Budget speculation cools housing market activity

Budget speculation cools housing market activity

House trapped in ice symbolising a frozen property market amid falling asking prices
9:18 AM, 17th November 2025, 5 months ago

Average seller asking prices for homes have slipped by 1.8% this month, dragging the national figure to £364,833 and signalling an unusually sharp November slowdown, Rightmove reveals.

It says the drop is the steepest November house price fall since 2012 with a crowded market and nervousness over the coming Budget affecting confidence.

Sellers are cutting more deeply and asking price reductions now at their highest level since February 2024.

The property platform says that more than a third of homes are seeing a markdown with the average drop of 7%.

It’s a buyers’ market

The firm’s property expert, Colleen Babcock, said: “The decade-high number of homes available on the market continues to restrict price growth, with many new sellers keen to avoid standing out by over-pricing compared with their competition.

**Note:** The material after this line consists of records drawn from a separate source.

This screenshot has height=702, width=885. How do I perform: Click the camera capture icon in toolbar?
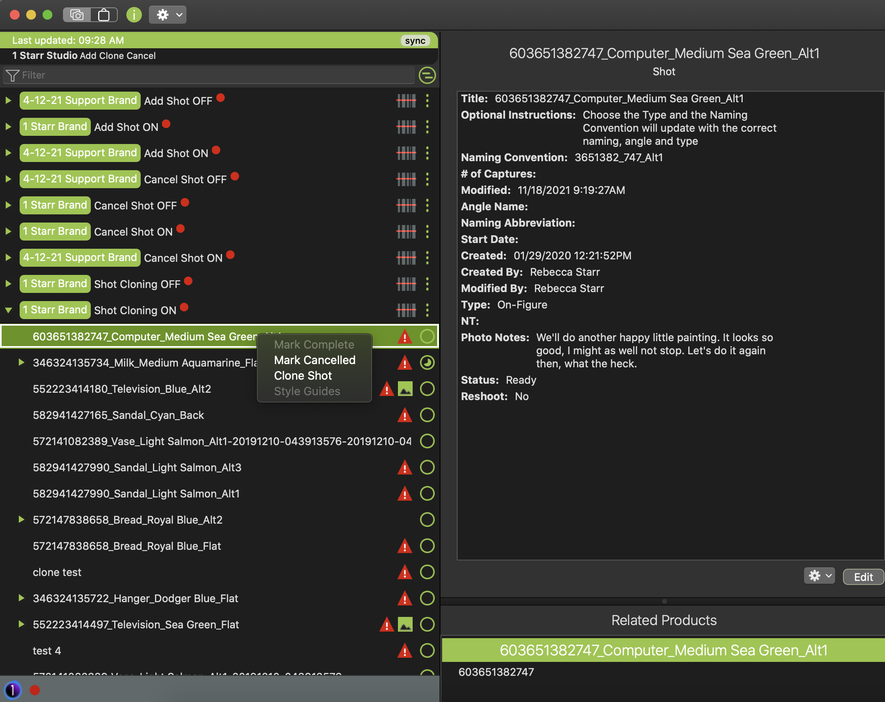click(x=77, y=15)
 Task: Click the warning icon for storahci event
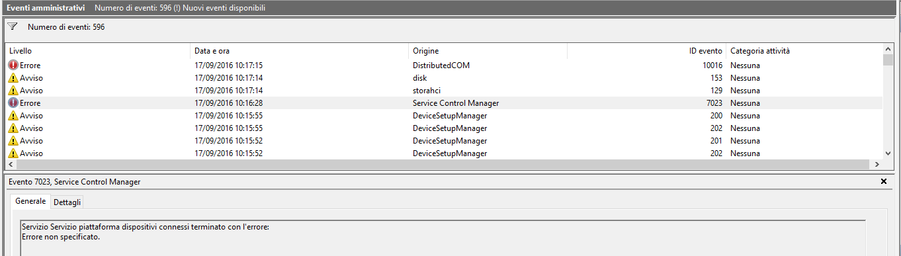point(13,91)
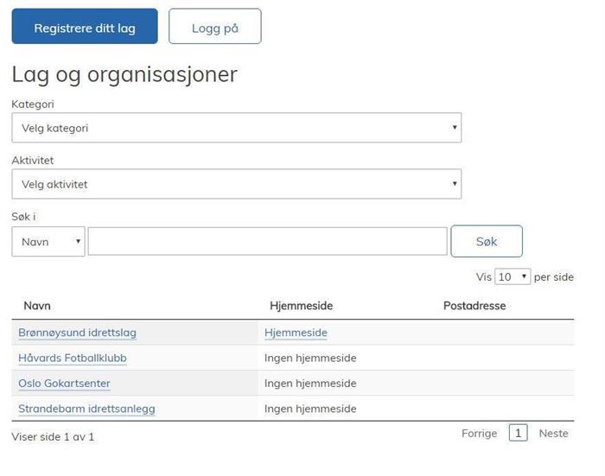Click the arrow of the Kategori dropdown

coord(455,127)
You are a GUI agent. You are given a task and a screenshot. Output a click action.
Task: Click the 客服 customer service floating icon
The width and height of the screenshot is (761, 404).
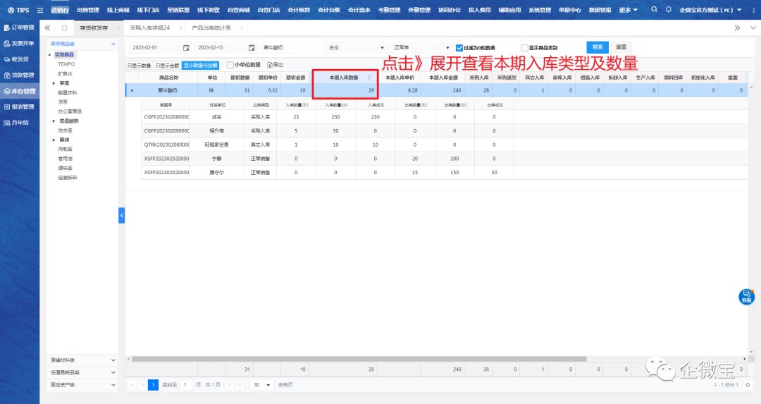tap(746, 296)
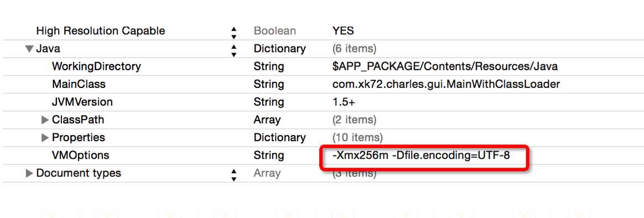This screenshot has width=644, height=218.
Task: Click the -Xmx256m VMOptions value field
Action: [420, 155]
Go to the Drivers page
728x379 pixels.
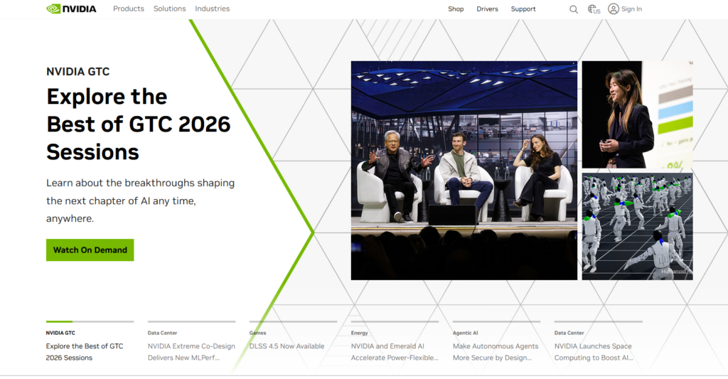pos(487,9)
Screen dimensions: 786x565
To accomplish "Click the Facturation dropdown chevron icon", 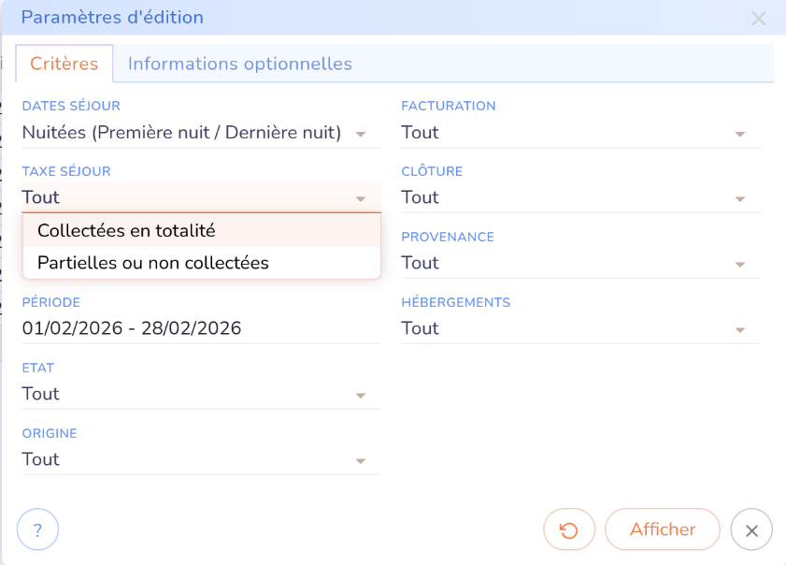I will pyautogui.click(x=741, y=134).
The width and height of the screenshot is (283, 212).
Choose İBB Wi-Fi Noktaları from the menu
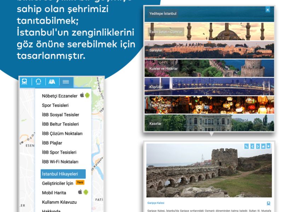(x=60, y=162)
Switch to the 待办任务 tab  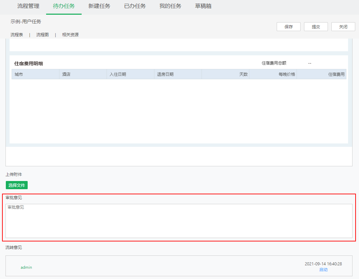coord(64,6)
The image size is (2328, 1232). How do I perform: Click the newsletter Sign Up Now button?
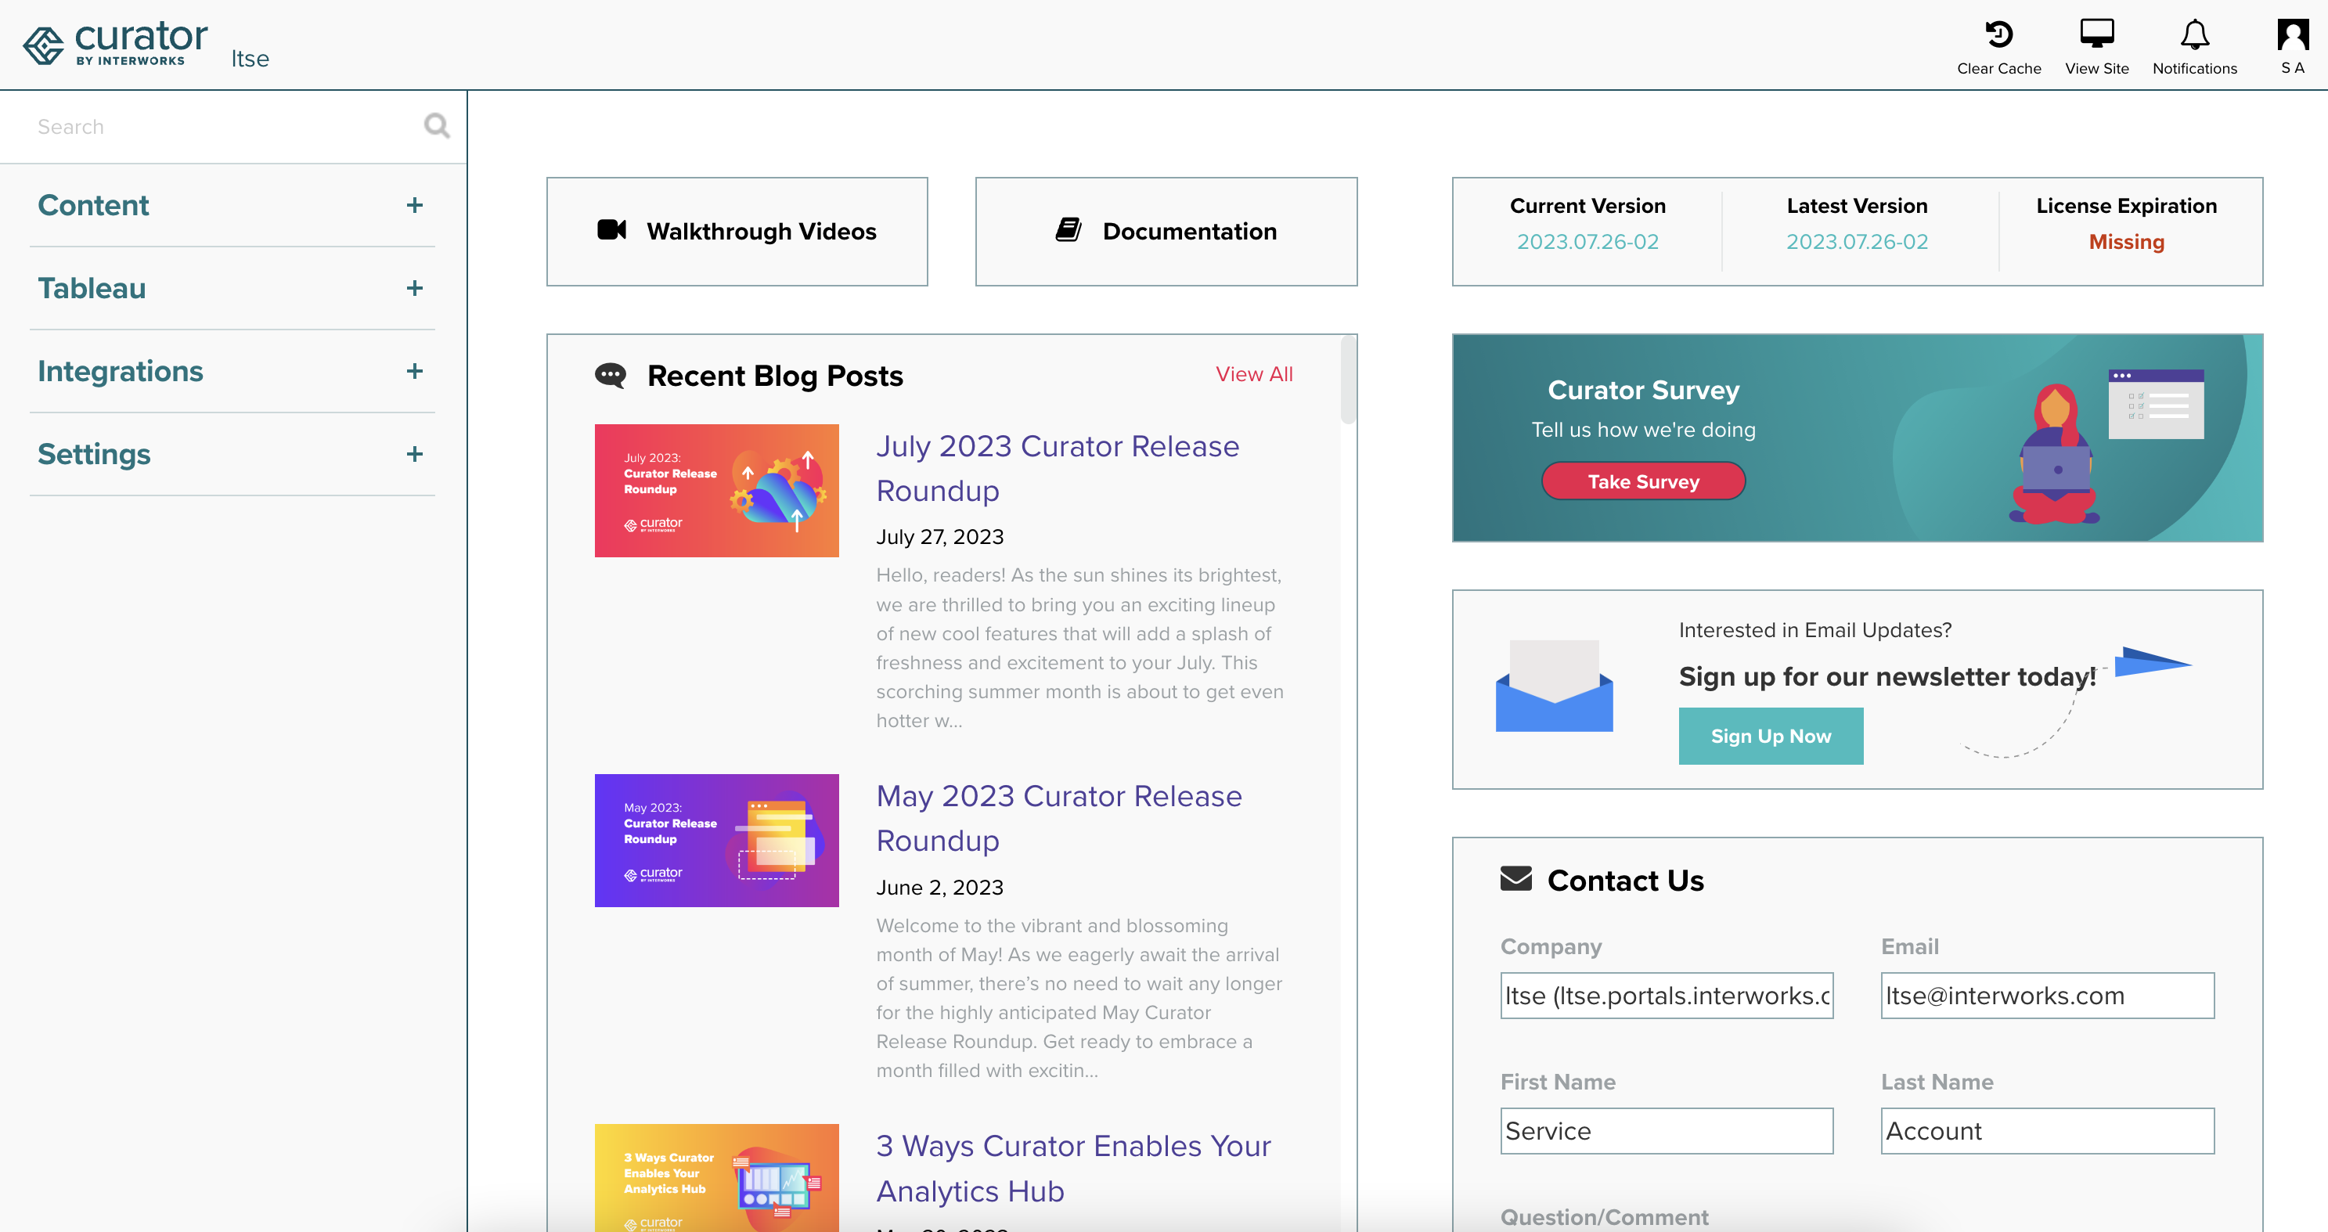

“The Budget is a big distraction, and is later in the year than usual, with many would-be buyers waiting to see how their finances will be impacted.”

She added: “It appears that the usual lull we’d see around Christmas time has arrived early this year, and sellers who are keen to move are having to work especially hard to entice buyers with competitive pricing.

“This means that average new seller asking prices are now 0.5%, or £1,759 cheaper than a year ago.

“In addition, a third of homes already on the market for sale have had their asking price reduced, with an average reduction of 7%, further illustrating that this is a buyers’ market.”

Prime homes struggle to sell

Rightmove found that the top end of the housing market is the most unsettled with sales hit by talk of new taxes.

Sales agreed for homes priced above £2 million have fallen by 13% compared with last year.

New listings in this band are also down by 9% with many potential buyers pausing their purchasing plans.

Homes costing between £500,000 and £2 million are also seeing a drop in in buyer interest.

Agreed sales are down

Rumours of stamp duty changes in England and potential capital gains tax tweaks are prompting an 8% annual fall in sales agreed.

Activity remains weak across much of the upper market, even though these figures are set against strong trading conditions at this time last year.

Below £500,000, the market is holding up better, Rightmove says.

Sales agreed are down by 4% year on year with the segment appearing less worried about tax policy speculation.

The number of sales agreed so far this year is 4% higher than during the same period in 2024.

Sharp seasonal slowdown

Mary-Lou Press, the president of NAEA Propertymark, said: “The market is increasingly cautious as speculation over the upcoming Budget fuels uncertainty.

“When buyers and sellers face mixed signals about potential tax changes, it’s natural to see hesitation and a sharper seasonal slowdown than usual.

“While efforts are supported to ensure stability and fairness within the housing market, continued rumours of major reforms, from Stamp Duty and Capital Gains adjustments, to a potential mansion tax, risk undermining confidence and discouraging transactions.”

She adds: “Despite softer sentiment in the higher-value sectors, the broader picture remains more resilient, helped by gradually improving mortgage rates and better affordability.”

Jeremy Leaf, a north London estate agent and a former RICS residential chairman, said: “These figures, though of course reflecting asking rather than sale prices, reinforce the message given by recent improving mortgage approval numbers, as well as what we’ve seen on the ground.

“Seller expectations have inevitably softened with budget tax increases certainly on the way and so much more choice of property for buyers.
“However, our sale prices have certainly not collapsed.”

He added: “The overwhelming majority of existing sales are continuing, albeit more cautiously, while both parties seek to find a ‘new normal’.”

Tomer Aboody, a director of specialist lender MT Finance, said: “With the never-ending negative sentiment surrounding the budget, sellers are reducing their price expectations in order to encourage buyer interest.

“As the Budget looms, and with it the potential of multiple parts of the market being impacted, many would-be buyers are playing the waiting game to see what the fallout is and the impact on their own purchases.

“Hopefully, another rate reduction in forthcoming months will help reduce the impact of any increases in stamp duty or inflation.”